Comme souvent, les sudistes étaient peu renseignés sur les mœurs de la contrée du sable. La Famille Rénai était crainte car assimilée aux mercenaires les plus cruels et aux espions les plus efficients de toute l'île d'Ashirel. Cette réputation avait toujours servi les intérêts de sa famille et avait gardé le village hors des campagnes conquérantes des différents souverains qui préféraient les inviter comme conseillers ou comme diplomates. Mais, Nayle trouvait ça presque amusant que la fable caricaturale de leurs exploits sournois soient inlassablement répétée sans que personne ne se doute que des êtres humains si monstrueux puissent vraiment exister.

-Aylin Thuriglar, enfant de la terra Renai pour vous servir, ajouta la grande femme brune, prenant exemple sur son compagnon.

La fille les dévisagea tous les deux. Elle semblait curieuse mais retenait sa langue, comme effrayée que des questions dérangeantes leur donnent l'envie de la lui couper. Se rappelant les convenances, elle opta pour une annonce moins dangereuse.

- Je suis Silaria quae Anishar.

Nayle savait que le noble nom du seigneur de Narranda était attribué aux orphelins de la seigneurie mais la particule « quae » était déshonorante, désignant les êtres les plus en bas de l'échelle sociale.

Il ne pouvait s'imaginer évoluer dans le monde sans sa famille.

Il y eut un froid et le regard de Silaria se durcit.

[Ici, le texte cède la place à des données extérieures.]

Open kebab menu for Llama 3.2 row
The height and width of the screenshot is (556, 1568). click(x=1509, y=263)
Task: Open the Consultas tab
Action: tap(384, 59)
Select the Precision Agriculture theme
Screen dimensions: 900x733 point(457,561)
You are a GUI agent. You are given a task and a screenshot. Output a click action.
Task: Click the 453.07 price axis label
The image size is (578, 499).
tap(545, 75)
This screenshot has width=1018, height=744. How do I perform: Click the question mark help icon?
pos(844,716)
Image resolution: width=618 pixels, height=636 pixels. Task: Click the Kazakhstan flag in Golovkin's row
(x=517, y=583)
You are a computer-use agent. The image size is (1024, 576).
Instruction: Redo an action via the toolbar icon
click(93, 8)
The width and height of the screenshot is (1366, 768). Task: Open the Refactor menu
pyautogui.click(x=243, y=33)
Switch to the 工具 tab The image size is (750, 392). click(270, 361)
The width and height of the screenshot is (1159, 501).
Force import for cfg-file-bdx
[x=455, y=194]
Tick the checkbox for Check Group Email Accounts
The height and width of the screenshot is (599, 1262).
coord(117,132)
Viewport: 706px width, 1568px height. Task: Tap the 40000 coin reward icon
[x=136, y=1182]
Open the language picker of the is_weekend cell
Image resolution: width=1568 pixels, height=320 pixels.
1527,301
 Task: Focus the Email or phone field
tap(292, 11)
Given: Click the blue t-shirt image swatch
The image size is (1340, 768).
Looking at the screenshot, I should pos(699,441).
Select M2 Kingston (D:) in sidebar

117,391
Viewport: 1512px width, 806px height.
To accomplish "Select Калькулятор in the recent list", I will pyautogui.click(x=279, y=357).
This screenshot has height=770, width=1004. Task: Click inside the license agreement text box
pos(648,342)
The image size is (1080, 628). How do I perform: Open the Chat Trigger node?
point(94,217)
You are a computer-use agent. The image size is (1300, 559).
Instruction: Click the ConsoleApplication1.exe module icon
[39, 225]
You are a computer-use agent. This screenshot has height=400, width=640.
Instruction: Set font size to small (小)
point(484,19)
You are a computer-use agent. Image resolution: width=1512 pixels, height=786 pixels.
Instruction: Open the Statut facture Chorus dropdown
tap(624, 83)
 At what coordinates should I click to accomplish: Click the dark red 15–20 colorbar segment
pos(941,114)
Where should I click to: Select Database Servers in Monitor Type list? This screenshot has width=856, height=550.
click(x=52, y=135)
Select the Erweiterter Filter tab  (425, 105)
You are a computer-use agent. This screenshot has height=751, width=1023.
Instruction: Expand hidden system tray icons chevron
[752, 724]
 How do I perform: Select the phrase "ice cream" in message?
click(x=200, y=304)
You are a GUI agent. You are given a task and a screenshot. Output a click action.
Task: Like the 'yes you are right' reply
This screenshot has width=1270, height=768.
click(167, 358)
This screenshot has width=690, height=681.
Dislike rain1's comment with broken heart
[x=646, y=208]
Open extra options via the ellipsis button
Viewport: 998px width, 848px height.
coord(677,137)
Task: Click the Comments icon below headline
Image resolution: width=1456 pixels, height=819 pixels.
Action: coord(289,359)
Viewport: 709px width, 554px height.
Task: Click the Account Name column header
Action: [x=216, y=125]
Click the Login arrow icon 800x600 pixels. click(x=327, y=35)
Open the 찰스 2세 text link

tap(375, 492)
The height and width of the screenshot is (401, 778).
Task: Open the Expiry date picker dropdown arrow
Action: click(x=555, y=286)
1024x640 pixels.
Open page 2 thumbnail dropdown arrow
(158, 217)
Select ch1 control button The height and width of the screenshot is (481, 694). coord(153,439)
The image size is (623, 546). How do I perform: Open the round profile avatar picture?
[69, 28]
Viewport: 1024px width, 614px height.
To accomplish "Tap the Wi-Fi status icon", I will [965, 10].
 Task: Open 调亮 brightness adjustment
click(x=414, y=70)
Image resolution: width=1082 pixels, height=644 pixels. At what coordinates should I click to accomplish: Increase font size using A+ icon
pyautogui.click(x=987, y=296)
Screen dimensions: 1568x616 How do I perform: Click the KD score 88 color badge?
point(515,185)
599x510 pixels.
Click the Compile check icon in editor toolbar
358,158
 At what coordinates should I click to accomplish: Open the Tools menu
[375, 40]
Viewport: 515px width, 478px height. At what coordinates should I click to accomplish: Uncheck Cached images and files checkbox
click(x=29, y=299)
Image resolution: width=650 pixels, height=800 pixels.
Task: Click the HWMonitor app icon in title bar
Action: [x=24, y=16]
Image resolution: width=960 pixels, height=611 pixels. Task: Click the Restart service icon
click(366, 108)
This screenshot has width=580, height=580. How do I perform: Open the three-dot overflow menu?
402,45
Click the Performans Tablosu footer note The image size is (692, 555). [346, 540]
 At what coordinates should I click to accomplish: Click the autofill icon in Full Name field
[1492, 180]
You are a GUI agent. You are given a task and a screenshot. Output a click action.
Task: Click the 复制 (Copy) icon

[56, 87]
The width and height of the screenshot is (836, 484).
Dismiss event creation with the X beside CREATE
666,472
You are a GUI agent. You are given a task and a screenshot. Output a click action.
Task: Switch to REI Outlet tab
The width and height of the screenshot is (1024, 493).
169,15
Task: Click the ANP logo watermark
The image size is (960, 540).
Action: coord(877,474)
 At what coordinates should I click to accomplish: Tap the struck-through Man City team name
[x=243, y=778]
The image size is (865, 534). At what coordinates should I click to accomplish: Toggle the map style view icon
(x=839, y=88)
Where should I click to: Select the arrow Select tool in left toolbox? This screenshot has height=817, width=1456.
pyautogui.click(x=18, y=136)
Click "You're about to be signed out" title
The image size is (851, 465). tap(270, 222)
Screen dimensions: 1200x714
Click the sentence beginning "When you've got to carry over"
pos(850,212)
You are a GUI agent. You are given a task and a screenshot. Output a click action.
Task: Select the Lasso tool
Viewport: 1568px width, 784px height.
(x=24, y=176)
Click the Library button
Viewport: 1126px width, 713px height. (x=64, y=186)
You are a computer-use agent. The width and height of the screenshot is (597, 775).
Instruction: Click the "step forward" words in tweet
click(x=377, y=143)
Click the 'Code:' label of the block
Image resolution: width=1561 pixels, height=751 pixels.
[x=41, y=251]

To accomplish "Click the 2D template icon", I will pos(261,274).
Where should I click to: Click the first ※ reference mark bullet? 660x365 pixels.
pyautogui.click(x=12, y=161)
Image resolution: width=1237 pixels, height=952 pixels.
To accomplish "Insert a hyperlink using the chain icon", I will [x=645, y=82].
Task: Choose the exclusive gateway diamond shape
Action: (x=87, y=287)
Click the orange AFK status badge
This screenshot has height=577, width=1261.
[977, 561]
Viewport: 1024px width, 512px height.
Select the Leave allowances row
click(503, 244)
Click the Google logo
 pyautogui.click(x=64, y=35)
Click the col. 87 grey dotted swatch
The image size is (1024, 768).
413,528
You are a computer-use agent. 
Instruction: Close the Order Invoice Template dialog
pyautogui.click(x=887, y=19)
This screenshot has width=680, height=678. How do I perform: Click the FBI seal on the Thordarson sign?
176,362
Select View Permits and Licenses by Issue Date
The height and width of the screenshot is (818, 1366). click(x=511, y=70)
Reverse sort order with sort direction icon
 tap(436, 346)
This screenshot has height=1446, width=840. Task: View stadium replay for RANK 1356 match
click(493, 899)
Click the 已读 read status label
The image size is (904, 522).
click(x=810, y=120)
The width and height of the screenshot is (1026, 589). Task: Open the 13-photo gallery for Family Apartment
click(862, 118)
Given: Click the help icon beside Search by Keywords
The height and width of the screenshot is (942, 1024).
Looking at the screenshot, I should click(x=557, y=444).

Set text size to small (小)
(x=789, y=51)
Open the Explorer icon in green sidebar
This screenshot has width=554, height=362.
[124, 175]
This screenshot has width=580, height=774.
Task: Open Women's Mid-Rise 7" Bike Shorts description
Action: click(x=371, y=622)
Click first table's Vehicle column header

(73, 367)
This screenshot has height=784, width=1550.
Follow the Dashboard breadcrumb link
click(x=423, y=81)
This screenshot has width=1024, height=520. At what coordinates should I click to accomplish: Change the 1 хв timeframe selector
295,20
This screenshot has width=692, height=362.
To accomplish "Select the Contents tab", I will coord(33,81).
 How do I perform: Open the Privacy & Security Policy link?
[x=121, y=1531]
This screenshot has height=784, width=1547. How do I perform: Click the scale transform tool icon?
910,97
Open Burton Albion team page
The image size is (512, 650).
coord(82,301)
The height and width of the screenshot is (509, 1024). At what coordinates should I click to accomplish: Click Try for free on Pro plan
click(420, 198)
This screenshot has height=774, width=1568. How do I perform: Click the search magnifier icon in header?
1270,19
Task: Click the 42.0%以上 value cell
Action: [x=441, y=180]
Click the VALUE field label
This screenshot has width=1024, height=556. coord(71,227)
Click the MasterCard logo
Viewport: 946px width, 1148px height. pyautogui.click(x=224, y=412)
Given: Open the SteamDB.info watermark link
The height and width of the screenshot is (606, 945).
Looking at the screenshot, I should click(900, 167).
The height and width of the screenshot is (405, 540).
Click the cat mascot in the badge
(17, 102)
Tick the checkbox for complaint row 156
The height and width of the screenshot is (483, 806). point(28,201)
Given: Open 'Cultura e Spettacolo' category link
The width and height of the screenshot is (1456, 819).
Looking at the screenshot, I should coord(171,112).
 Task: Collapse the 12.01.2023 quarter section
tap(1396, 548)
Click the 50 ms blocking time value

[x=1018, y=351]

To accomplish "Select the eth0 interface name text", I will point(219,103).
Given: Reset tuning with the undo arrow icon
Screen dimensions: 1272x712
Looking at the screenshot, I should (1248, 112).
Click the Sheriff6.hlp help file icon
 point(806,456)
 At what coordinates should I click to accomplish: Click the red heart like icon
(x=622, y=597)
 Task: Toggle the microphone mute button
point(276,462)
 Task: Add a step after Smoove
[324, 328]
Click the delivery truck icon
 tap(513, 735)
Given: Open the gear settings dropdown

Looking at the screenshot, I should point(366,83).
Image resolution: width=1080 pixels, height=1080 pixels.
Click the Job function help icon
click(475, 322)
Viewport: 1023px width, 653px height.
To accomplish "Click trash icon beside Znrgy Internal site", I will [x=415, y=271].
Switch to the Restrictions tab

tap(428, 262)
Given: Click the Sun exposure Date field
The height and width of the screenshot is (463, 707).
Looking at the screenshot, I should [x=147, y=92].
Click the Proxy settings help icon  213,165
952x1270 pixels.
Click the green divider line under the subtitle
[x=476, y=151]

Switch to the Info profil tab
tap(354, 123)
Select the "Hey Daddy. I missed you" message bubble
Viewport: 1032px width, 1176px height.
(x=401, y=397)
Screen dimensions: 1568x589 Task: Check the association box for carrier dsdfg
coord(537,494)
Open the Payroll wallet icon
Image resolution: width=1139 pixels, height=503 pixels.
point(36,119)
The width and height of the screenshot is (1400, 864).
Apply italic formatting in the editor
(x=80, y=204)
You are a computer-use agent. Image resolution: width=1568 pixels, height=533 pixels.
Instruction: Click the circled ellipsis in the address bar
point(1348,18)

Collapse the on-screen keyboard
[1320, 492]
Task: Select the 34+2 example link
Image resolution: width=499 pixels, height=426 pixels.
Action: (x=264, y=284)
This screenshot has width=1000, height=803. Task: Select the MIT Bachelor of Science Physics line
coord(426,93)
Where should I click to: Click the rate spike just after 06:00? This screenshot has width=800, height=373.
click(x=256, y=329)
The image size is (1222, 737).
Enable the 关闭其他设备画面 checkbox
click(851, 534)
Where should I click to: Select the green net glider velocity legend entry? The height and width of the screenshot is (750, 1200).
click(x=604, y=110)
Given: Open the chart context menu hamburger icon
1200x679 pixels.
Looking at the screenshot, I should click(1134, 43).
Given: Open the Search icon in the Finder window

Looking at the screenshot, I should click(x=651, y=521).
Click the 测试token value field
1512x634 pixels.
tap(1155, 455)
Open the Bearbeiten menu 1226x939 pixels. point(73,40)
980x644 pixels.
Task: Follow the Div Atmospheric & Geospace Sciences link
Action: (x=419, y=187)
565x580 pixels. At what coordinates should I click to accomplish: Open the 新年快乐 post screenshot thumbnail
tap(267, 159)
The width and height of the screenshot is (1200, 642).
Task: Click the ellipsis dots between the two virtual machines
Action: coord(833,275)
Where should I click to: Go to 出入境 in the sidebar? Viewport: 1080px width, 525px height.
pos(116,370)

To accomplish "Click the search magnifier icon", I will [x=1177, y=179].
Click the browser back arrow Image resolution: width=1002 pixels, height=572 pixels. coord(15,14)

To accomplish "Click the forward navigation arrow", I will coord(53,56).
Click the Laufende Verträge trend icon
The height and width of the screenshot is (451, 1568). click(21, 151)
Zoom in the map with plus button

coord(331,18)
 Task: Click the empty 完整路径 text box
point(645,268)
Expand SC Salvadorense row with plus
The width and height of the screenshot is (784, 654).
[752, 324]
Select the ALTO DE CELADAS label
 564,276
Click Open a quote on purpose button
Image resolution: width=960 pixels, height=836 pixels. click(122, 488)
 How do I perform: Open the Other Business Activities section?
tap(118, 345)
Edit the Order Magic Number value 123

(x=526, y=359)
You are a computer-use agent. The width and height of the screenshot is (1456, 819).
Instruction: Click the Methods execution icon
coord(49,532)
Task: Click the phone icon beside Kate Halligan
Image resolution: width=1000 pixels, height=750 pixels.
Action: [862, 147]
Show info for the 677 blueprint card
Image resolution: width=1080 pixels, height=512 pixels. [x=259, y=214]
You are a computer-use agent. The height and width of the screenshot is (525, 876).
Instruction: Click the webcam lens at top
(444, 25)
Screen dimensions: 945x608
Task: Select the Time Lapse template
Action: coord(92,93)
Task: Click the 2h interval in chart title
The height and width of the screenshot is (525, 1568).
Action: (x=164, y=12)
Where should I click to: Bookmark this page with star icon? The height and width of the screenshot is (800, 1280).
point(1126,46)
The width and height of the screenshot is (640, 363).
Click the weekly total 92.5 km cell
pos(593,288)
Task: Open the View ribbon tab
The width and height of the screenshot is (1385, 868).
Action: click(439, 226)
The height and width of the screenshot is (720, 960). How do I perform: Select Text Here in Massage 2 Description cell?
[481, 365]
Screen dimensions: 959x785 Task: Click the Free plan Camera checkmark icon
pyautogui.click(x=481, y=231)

-Je n'ai pas besoin de votre pitié, reprenez votre route et votre charité si mon rang ne vous convient pas, lança-t-elle.

Il tiqua devant cette véhémence. Il se rappelait que les lyugans étaient empathes et comprit que son émotion avait été observée. Malgré tout, il trouvait vulgaire le spectacle enfantin de sa fierté blessée. Sa peine se mua en mépris. Il se redressa pour lui répondre mais Aylin s'interposa.

-Mettons de côté les préjugés, vous avez vous-même réagi en entendant notre origine. Nous venons en paix et mon ami vous a proposé son aide.

Silaria soupira :

- Oui, je me suis emportée et je m'en excuse. Prenons le temps de discuter un peu plus, je vous aiderai à allumer le feu.


                                                                                                 ****


Le feu brûlait avec énergie. Chacun s'attelait à la dégustation de sa part de lapin. Silaria les remerciait d'un sourire.

-Jeremercie les trois Dieux de vous avoir placés sur ma route. Ce repas est délicieux.

Nayle lui renvoya son sourire. Il se demandait si cette créature frêle pouvait représenter un danger potentiel pour lui ou pour Aylin. On lui avait toujours appris à ne pas se fier aux inconnus mais il avait mauvaise conscience à la laisser là, toute seule, dans cette forêt.

- D'où viens-tu ? l'interrogea-t-il d'un ton curieux.

- Du Faubourg de l'Est, répondit Silaria

- Nous n'y avons jamais posé les pieds... Comment est-ce ? l'invita Aylin.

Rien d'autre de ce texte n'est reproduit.